#### What you should do:
Reproduce the data below as a numbered list, leaving out any blank lines.
------------
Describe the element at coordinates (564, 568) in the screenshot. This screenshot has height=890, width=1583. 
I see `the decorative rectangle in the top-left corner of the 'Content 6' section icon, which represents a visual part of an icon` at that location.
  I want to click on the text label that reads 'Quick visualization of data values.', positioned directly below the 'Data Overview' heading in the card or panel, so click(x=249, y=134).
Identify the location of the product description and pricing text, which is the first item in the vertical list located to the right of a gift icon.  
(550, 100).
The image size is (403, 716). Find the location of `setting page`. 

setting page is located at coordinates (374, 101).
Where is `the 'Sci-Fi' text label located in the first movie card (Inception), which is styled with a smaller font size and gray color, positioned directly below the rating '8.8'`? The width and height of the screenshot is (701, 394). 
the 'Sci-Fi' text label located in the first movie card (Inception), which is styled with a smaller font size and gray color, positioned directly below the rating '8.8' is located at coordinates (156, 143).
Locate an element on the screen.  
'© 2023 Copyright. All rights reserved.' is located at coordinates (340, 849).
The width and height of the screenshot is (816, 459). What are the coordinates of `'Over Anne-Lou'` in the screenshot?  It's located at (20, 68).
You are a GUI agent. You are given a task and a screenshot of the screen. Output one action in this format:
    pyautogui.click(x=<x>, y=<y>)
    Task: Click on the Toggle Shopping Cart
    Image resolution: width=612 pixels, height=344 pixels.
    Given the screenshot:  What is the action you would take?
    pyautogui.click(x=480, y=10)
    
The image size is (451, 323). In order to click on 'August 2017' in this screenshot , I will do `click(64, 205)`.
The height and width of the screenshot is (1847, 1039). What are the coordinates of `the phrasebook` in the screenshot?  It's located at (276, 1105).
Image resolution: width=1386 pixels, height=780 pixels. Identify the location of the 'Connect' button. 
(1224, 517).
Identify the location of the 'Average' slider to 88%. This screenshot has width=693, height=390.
------------
#### Response:
1. Describe the element at coordinates (564, 568) in the screenshot. This screenshot has height=890, width=1583. 
2. I see `the decorative rectangle in the top-left corner of the 'Content 6' section icon, which represents a visual part of an icon` at that location.
3.   I want to click on the text label that reads 'Quick visualization of data values.', positioned directly below the 'Data Overview' heading in the card or panel, so click(x=249, y=134).
4. Identify the location of the product description and pricing text, which is the first item in the vertical list located to the right of a gift icon.  
5. (550, 100).
6. The image size is (403, 716). Find the location of `setting page`. 
7. setting page is located at coordinates (374, 101).
8. Where is `the 'Sci-Fi' text label located in the first movie card (Inception), which is styled with a smaller font size and gray color, positioned directly below the rating '8.8'`? The width and height of the screenshot is (701, 394). 
9. the 'Sci-Fi' text label located in the first movie card (Inception), which is styled with a smaller font size and gray color, positioned directly below the rating '8.8' is located at coordinates (156, 143).
10. Locate an element on the screen.  
11. '© 2023 Copyright. All rights reserved.' is located at coordinates (340, 849).
12. The width and height of the screenshot is (816, 459). What are the coordinates of `'Over Anne-Lou'` in the screenshot?  It's located at (20, 68).
13. You are a GUI agent. You are given a task and a screenshot of the screen. Output one action in this format:
14.     pyautogui.click(x=<x>, y=<y>)
15.     Task: Click on the Toggle Shopping Cart
16.     Image resolution: width=612 pixels, height=344 pixels.
17.     Given the screenshot:  What is the action you would take?
18.     pyautogui.click(x=480, y=10)
19. The image size is (451, 323). In order to click on 'August 2017' in this screenshot , I will do `click(64, 205)`.
20. The height and width of the screenshot is (1847, 1039). What are the coordinates of `the phrasebook` in the screenshot?  It's located at (276, 1105).
21. Image resolution: width=1386 pixels, height=780 pixels. Identify the location of the 'Connect' button. 
22. (1224, 517).
23. Identify the location of the 'Average' slider to 88%. This screenshot has width=693, height=390.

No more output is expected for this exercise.